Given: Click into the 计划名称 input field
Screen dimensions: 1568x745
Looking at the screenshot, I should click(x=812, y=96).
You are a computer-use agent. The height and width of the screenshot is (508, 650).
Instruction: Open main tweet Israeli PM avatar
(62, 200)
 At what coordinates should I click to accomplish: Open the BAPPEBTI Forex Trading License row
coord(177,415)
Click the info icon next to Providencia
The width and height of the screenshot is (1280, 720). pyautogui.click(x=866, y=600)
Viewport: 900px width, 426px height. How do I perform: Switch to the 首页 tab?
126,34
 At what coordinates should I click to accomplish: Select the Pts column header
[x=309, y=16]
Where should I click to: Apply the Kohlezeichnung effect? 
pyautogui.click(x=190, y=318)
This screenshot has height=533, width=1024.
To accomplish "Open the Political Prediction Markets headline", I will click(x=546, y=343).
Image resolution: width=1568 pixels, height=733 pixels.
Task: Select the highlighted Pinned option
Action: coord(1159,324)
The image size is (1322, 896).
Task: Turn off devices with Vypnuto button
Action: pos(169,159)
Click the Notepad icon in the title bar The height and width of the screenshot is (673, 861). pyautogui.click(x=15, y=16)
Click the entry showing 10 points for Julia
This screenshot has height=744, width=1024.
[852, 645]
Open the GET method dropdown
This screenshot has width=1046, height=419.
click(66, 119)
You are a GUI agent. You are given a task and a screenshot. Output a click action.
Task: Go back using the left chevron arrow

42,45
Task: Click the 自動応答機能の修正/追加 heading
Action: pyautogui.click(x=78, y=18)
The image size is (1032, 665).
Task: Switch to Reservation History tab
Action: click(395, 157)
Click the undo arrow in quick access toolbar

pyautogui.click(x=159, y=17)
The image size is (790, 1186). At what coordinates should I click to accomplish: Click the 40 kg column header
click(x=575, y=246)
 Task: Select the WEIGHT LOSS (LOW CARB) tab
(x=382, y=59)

# # # # # # #

The entries above should be copied out exactly, with none left out.

(YOUR SOLUTION)
Given: Click into the 计划名称 input field
Screen dimensions: 1568x745
Looking at the screenshot, I should click(x=812, y=96).
You are a computer-use agent. The height and width of the screenshot is (508, 650).
Instruction: Open main tweet Israeli PM avatar
(62, 200)
 At what coordinates should I click to accomplish: Open the BAPPEBTI Forex Trading License row
coord(177,415)
Click the info icon next to Providencia
The width and height of the screenshot is (1280, 720). pyautogui.click(x=866, y=600)
Viewport: 900px width, 426px height. How do I perform: Switch to the 首页 tab?
126,34
 At what coordinates should I click to accomplish: Select the Pts column header
[x=309, y=16]
Where should I click to: Apply the Kohlezeichnung effect? 
pyautogui.click(x=190, y=318)
This screenshot has height=533, width=1024.
To accomplish "Open the Political Prediction Markets headline", I will click(x=546, y=343).
Image resolution: width=1568 pixels, height=733 pixels.
Task: Select the highlighted Pinned option
Action: coord(1159,324)
The image size is (1322, 896).
Task: Turn off devices with Vypnuto button
Action: pos(169,159)
Click the Notepad icon in the title bar The height and width of the screenshot is (673, 861). pyautogui.click(x=15, y=16)
Click the entry showing 10 points for Julia
This screenshot has height=744, width=1024.
[852, 645]
Open the GET method dropdown
This screenshot has width=1046, height=419.
click(66, 119)
You are a GUI agent. You are given a task and a screenshot. Output a click action.
Task: Go back using the left chevron arrow

42,45
Task: Click the 自動応答機能の修正/追加 heading
Action: pyautogui.click(x=78, y=18)
The image size is (1032, 665).
Task: Switch to Reservation History tab
Action: click(395, 157)
Click the undo arrow in quick access toolbar

pyautogui.click(x=159, y=17)
The image size is (790, 1186). At what coordinates should I click to accomplish: Click the 40 kg column header
click(x=575, y=246)
 Task: Select the WEIGHT LOSS (LOW CARB) tab
(x=382, y=59)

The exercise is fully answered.